Prove that $ABC$ is right-angled Prove that if $\cos^2{A} + \cos^2{B} + \cos^2{C} = 1$, then $ABC$ is right-angled.
I only found that $\sin^2{A} + \sin^2{B} + \sin^2{C} = 2$, but I have no idea what to do next.

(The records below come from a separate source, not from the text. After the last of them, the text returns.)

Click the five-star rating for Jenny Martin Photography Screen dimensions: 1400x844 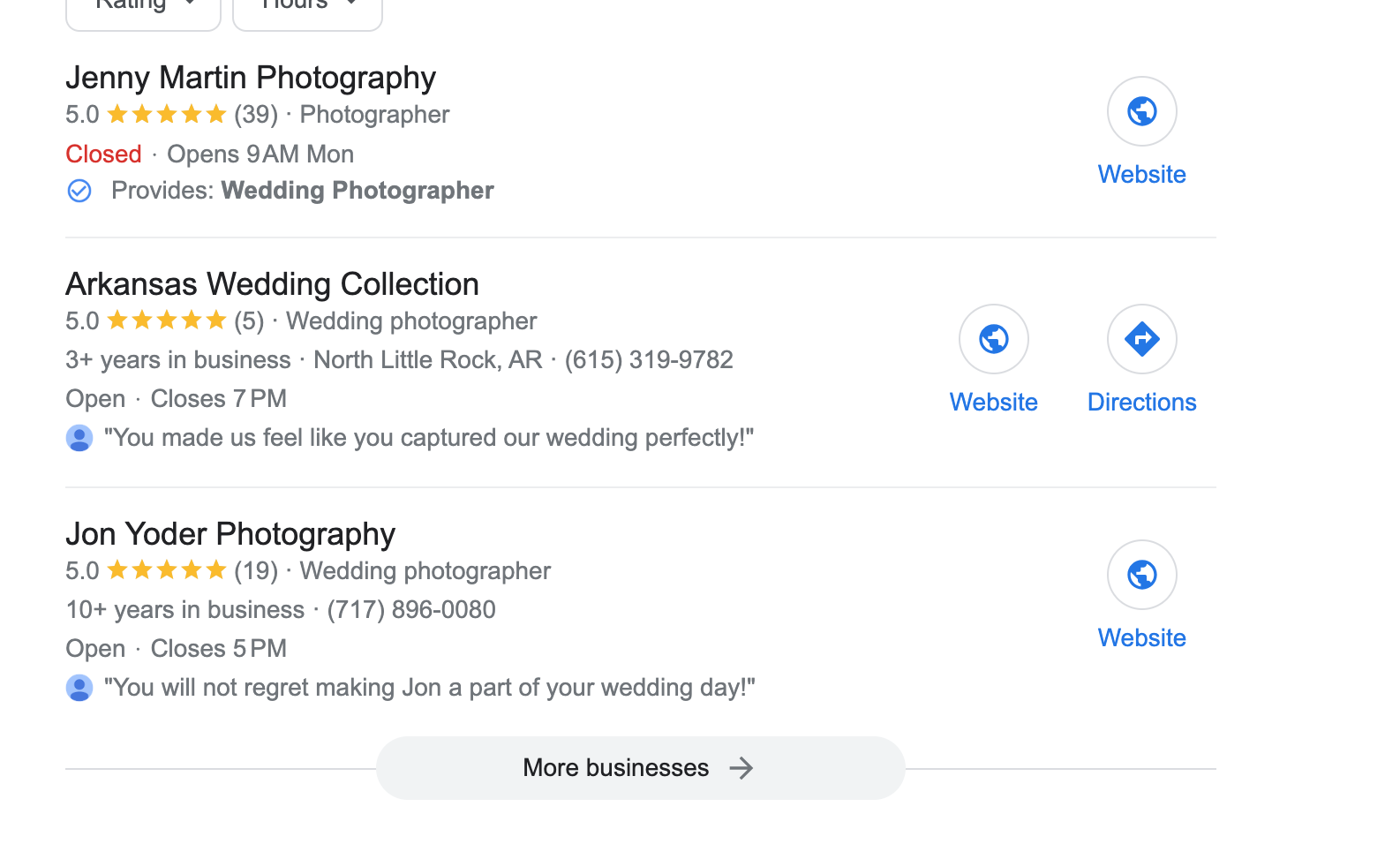(167, 115)
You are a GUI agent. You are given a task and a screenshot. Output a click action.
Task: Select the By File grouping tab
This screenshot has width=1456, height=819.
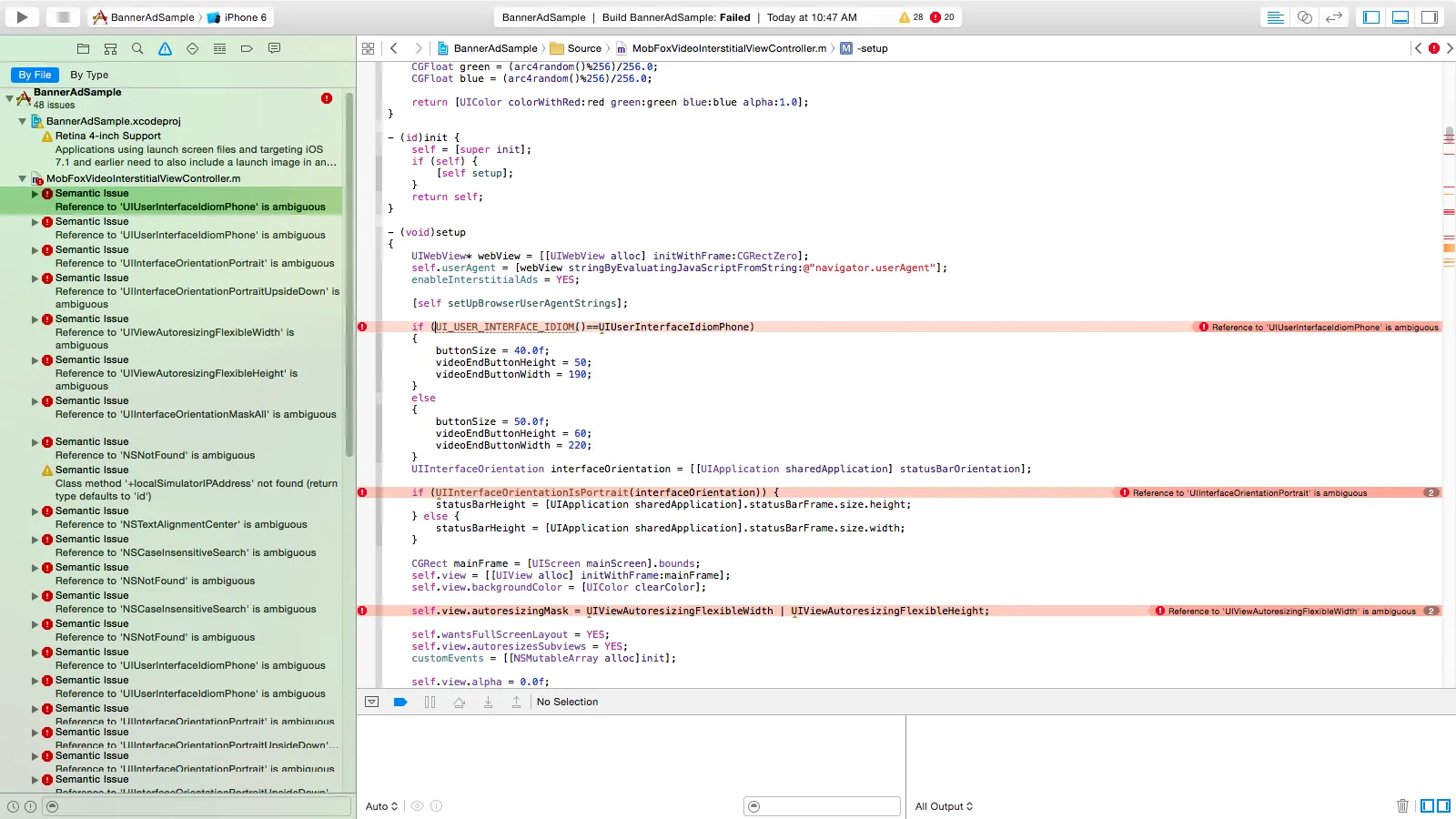coord(35,75)
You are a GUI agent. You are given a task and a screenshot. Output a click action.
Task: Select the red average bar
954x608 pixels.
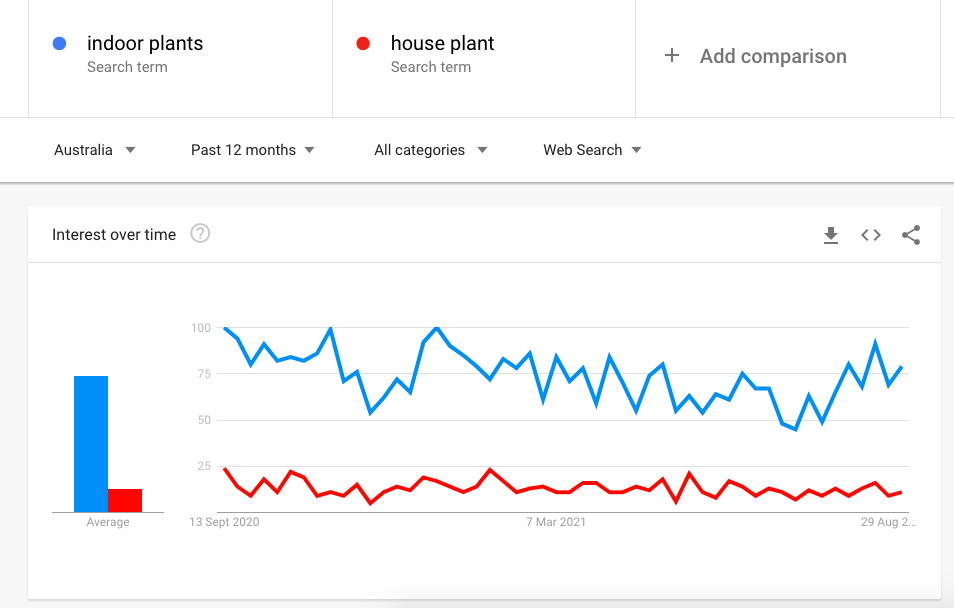point(125,500)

Thank you in advance for your answers!
 A: $$\cos^2{A} + \cos^2{B} + \cos^2{C} = 1$$
Use $\cos^2{A} =\frac{1+\cos2A}2$. Then 
$$\cos2A+\cos2B+\cos2C=-1$$
Use $\cos2A+\cos2B+\cos2C=-1-4\cos A\cos B\cos C$
Then $$-1-4\cos A\cos B\cos C=-1$$
$$4\cos A\cos B\cos C=0$$
Then $\angle A$ or $\angle B$ or $\angle C$ is $\frac{\pi}{2}$
A: HINT:
$$F=\cos^2A+\cos^2B+\cos^2C=\cos^2A-\sin^2B+\cos^2C+1$$
Now using Prove that $\cos (A + B)\cos (A - B) = {\cos ^2}A - {\sin ^2}B$,
$$F=\cos(A+B)\cos(A-B)+\cos^2C+1$$
Now as $\cos(A+B)=\cos(\pi-C)=-\cos C,$
$$F=-\cos C\cos(A-B)+\cos C\{-\cos(A+B)\}=1-\cos C(2\cos A\cos B)$$
A: By $½$-angle relations, $cos²(A)+cos²(B)+cos²
(C) = 1 + ½{cos(2A)+cos(2B)} + cos²(C)$
$= 1 + cos(A+B)cos(A−B) + cos²(C) = 1 – cos
(C)cos(A−B) + cos²(C),$ using $A+B=π−C$
$= 1 + cos(C){cos(C) −cos(A−B)} = 1 − 2cos
(C)sin(½(C−A+B))sin(½(C+A−B))$
$= 1 – 2cos(C)sin(½π−A)sin( ½π−B) = 1 –
2cos(A)cos(B)cos(C)$
$∴ cos²(A)+cos²(B)+cos²(C) = 1 → cos(A)cos
(B)cos(C) = 0 → A,B or C = ½π$
A: As you found that $\sin^2{A} + \sin^2{B} + \sin^2{C} = 2$ note that $\sin^2 \theta + \cos^2 \theta =1$
Then $1-\cos^2 A + 1- \cos^2 B + 1 - \cos^2 C = 2$
$ 3 -(\cos^2 A + \cos^2 B + \cos^2 C)= 2$
$3 - 2 = \cos^2 A + \cos^2 B + \cos^2 C$
$\cos^2 A + \cos^2 B + \cos^2 C =1$